#### [Document extract]
--- START ---
Non-blocking collectives can provide a more scalable better solution. The main idea is to post a MPI_Ibarrier on all ranks except on one designated root. This root will listen to point-to-point stop messages via MPI_Irecv and complete the MPI_Ibarrier once it receives it.
The tricky part is that there are four different cases "{root, non-root} x {found, not-found}" that need to be handled. Also it can happen that multiple ranks send a stop message, requiring an unknown number of matching receives on the root. That can be solved with an additional reduction that counts the number of ranks that sent a stop-request.
Here is an example how this can look in C:
#include <stdio.h>
#include <stdlib.h>
#include <mpi.h>
const int iter_max = 10000;
const int difficulty = 20000;
int find_stuff()
{
int num_iters = rand() % iter_max;
for (int i = 0; i < num_iters; i++) {
if (rand() % difficulty == 0) {
return 1;
}
}
return 0;
}
const int stop_tag = 42;
const int root = 0;
int forward_stop(MPI_Request* root_recv_stop, MPI_Request* all_recv_stop, int found_count)
{
int flag;
MPI_Status status;
if (found_count == 0) {
MPI_Test(root_recv_stop, &flag, &status);
} else {
// If we find something on the root, we actually wait until we receive our own message.
MPI_Wait(root_recv_stop, &status);
flag = 1;
}
if (flag) {
printf("Forwarding stop signal from %d\n", status.MPI_SOURCE);
MPI_Ibarrier(MPI_COMM_WORLD, all_recv_stop);
MPI_Wait(all_recv_stop, MPI_STATUS_IGNORE);
// We must post some additional receives if multiple ranks found something at the same time
MPI_Reduce(MPI_IN_PLACE, &found_count, 1, MPI_INT, MPI_SUM, root, MPI_COMM_WORLD);
for (found_count--; found_count > 0; found_count--) {
MPI_Recv(NULL, 0, MPI_CHAR, MPI_ANY_SOURCE, stop_tag, MPI_COMM_WORLD, &status);
printf("Additional stop from: %d\n", status.MPI_SOURCE);
}
return 1;
}
return 0;
}
int main()
{
MPI_Init(NULL, NULL);
int rank;
MPI_Comm_rank(MPI_COMM_WORLD, &rank);
srand(rank);
MPI_Request root_recv_stop;
MPI_Request all_recv_stop;
if (rank == root) {
MPI_Irecv(NULL, 0, MPI_CHAR, MPI_ANY_SOURCE, stop_tag, MPI_COMM_WORLD, &root_recv_stop);
} else {
// You may want to use an extra communicator here, to avoid messing with other barriers
MPI_Ibarrier(MPI_COMM_WORLD, &all_recv_stop);
}
while (1) {
int found = find_stuff();
if (found) {
printf("Rank %d found something.\n", rank);
// Note: We cannot post this as blocking, otherwise there is a deadlock with the reduce
MPI_Request req;
MPI_Isend(NULL, 0, MPI_CHAR, root, stop_tag, MPI_COMM_WORLD, &req);
if (rank != root) {
// We know that we are going to receive our own stop signal.
--- END ---
#### [Available data]
--- START ---
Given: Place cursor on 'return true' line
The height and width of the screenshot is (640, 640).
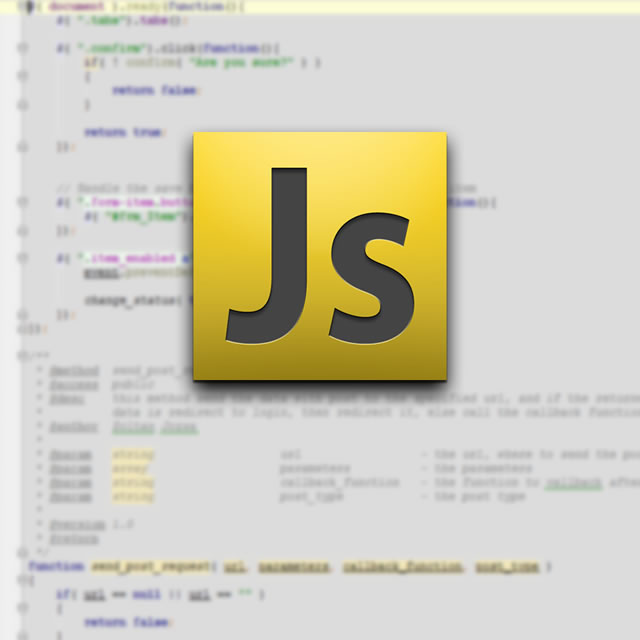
--- END ---
In the passage on stopping MPI ranks with non-blocking collectives, copy out the part starting with "The tricky part" and going on through "sent a stop-request.", renaming "reduction" to "sum reduction".

The tricky part is that there are four different cases "{root, non-root} x {found, not-found}" that need to be handled. Also it can happen that multiple ranks send a stop message, requiring an unknown number of matching receives on the root. That can be solved with an additional sum reduction that counts the number of ranks that sent a stop-request.